Avant le succès du livre, je ne profitais pas tant que ça du système. Depuis quatre ans, je vivais d'un mi-temps chez EDF, c'est-à-dire le salaire médian d'un fonctionnaire. Je ne renie pas l'étiquette de bobo. On la considère souvent de manière négative, cela me fait rire ! Aux Etats-Unis, ce sont des gens aisés. Ce n'est pas mon cas, même si cela va changer. Je ne me reconnais pas dans la bourgeoisie traditionnelle de la rive droite. Je suis une bobo à tendance intello.

Parcours

Corinne Maier a 40 ans.

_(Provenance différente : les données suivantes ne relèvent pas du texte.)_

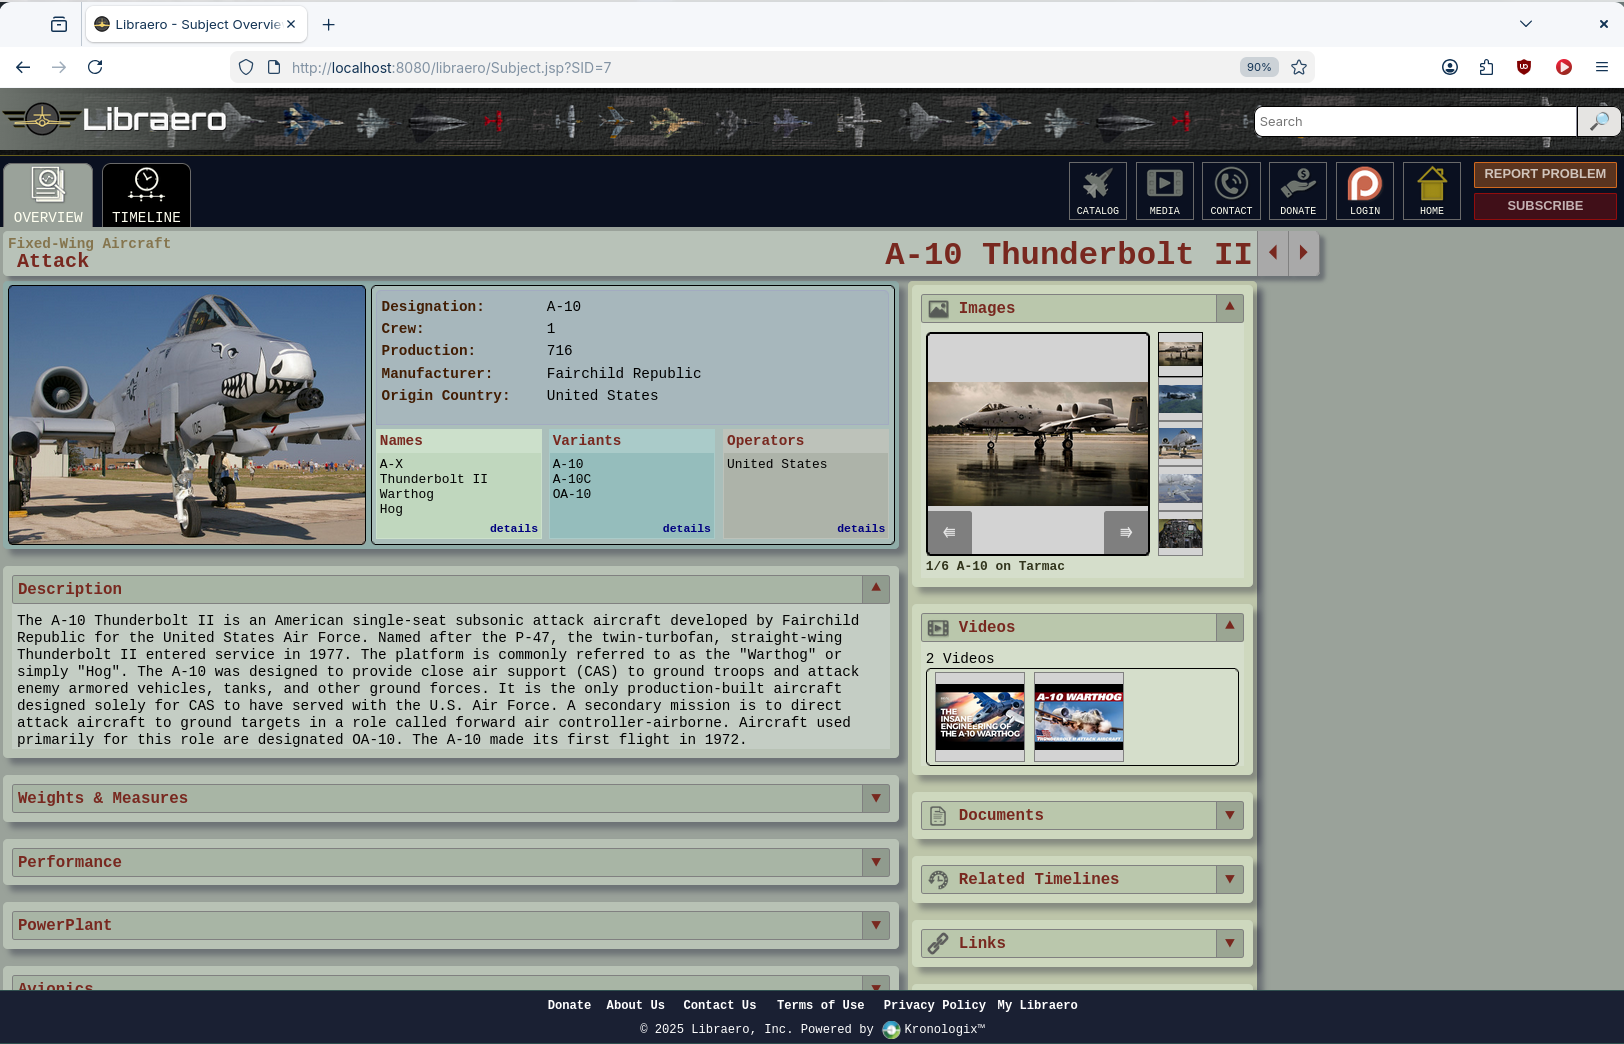This screenshot has width=1624, height=1044.
Task: Click in the Libraero search field
Action: [x=1414, y=121]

Après des études à l'Institut d'études politiques de Paris (promo 86), elle commence à travailler en entreprise au début des années 90 et parallèlement commence une psychanalyse. L'exercice la passionnant, elle soutient une thèse de psychanalyse et champ freudien à l'université de Paris VIII, et s'installe comme analyste au début des années 2000. Ne gagnant pas suffisamment pour vivre avec son cabinet, elle conserve un gagne-pain à mi-temps chez EDF. Outre "Bonjour paresse", elle est l'auteur de six livres. Corinne Maier creuse trois sillons : d'abord celui des grands hommes, dont elle est une supporter fervente ; ensuite, elle essaie de dépoussiérer la psychanalyse lacanienne ; enfin, elle s'amuse à mélanger les domaines, les genres et les styles.

(*) "Courrier international" - supplément au n° 717-718-719 - 29 juillet 2004
(**) Il s'agit de Ricardo Semler, auteur de "A contre-courant : vivre l'entreprise la plus extraordinaire au monde", et de la société Semco S.A..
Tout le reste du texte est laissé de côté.